Show each line of the listing that contains the string "icon". Case matters.

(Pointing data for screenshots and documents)
·····
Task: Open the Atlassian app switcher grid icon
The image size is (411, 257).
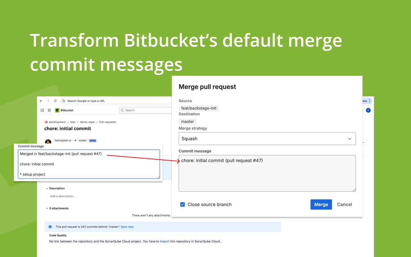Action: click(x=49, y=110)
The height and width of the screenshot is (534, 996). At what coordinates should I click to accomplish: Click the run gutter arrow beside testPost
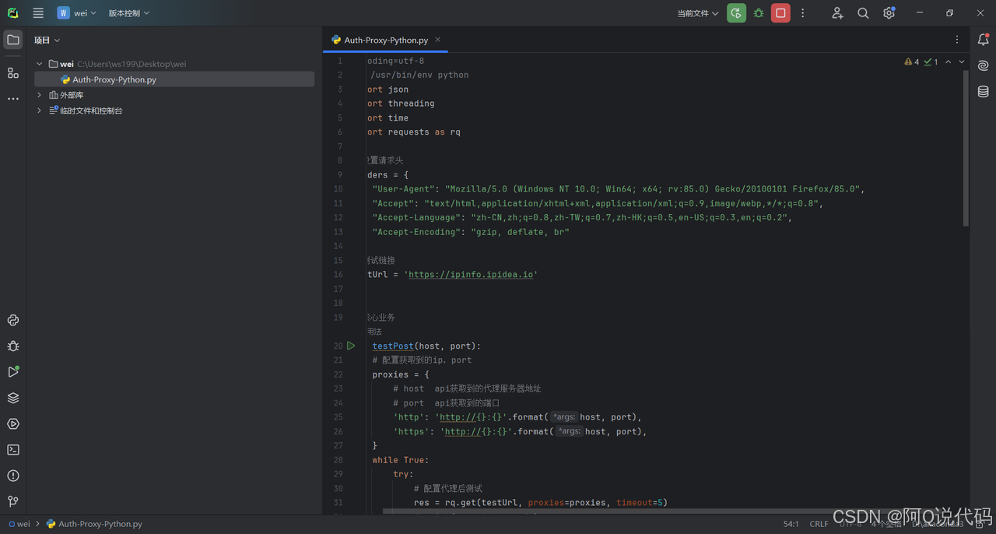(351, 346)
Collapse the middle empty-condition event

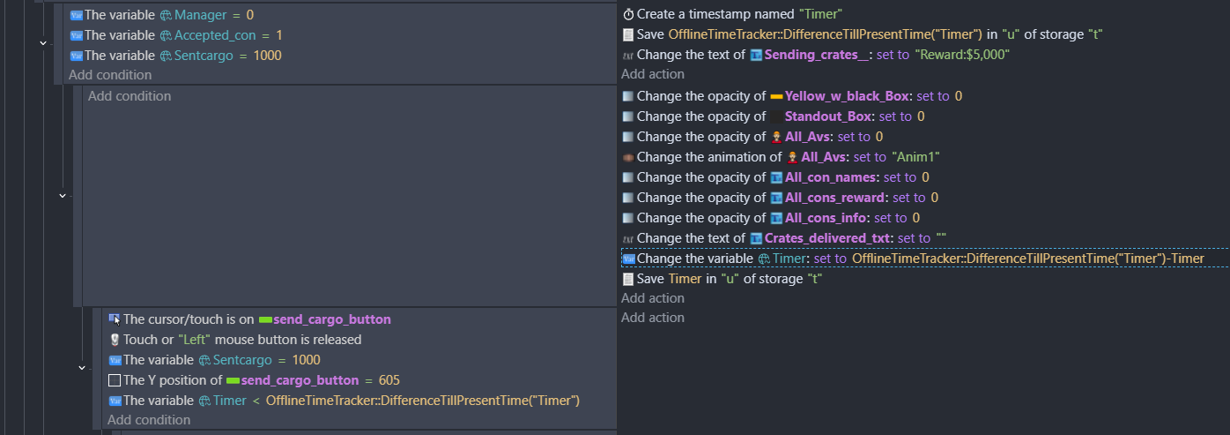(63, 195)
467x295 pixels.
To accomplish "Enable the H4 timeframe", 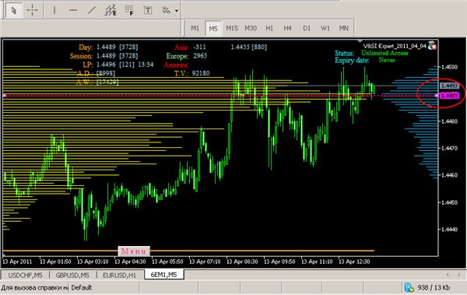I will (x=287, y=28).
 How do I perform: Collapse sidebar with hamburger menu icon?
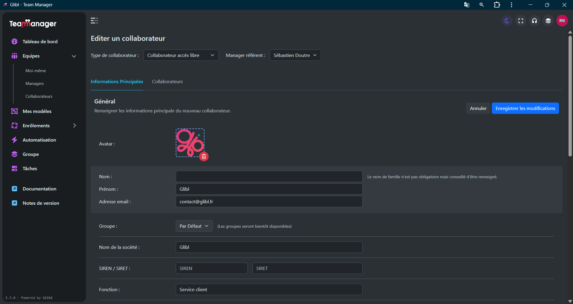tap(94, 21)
·····
### [Worked solution]
Task: Open the Atlassian app switcher grid icon
 How do I perform: Collapse sidebar with hamburger menu icon?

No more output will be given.